● Task item
Beginning at the line that contains "You are a computer-use agent. The", return every remaining line of the data below exactly; return nothing before it.

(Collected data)
============================================================
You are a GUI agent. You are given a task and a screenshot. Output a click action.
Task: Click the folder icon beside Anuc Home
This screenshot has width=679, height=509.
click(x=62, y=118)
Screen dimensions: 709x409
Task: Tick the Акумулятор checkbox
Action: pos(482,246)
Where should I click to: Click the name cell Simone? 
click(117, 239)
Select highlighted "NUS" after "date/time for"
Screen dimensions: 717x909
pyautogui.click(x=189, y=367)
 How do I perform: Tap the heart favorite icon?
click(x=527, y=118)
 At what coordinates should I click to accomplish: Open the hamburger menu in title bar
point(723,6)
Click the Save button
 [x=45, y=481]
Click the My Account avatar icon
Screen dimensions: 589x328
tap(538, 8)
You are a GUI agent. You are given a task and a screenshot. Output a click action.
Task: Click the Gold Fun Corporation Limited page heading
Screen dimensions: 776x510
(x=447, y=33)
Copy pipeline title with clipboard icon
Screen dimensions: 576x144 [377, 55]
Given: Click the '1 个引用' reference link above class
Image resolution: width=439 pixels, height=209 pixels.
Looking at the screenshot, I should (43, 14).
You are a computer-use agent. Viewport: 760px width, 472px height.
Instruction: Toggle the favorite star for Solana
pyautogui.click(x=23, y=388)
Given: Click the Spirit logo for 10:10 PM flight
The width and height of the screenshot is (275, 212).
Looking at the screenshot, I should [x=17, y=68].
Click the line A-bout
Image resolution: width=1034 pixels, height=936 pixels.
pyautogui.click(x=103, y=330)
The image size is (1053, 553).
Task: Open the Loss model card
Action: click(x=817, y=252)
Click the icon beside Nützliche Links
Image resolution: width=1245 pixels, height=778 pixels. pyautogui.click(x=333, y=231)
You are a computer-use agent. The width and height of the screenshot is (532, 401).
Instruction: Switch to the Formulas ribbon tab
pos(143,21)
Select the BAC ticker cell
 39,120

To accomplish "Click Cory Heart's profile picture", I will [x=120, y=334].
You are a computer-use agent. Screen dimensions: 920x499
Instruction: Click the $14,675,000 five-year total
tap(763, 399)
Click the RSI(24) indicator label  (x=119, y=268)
============================================================
● Result of this task
You are a computer-use agent. The width and height of the screenshot is (532, 401).
Instruction: Switch to the Formulas ribbon tab
pos(143,21)
Select the BAC ticker cell
 39,120

To accomplish "Click Cory Heart's profile picture", I will [x=120, y=334].
You are a computer-use agent. Screen dimensions: 920x499
Instruction: Click the $14,675,000 five-year total
tap(763, 399)
Click the RSI(24) indicator label  (x=119, y=268)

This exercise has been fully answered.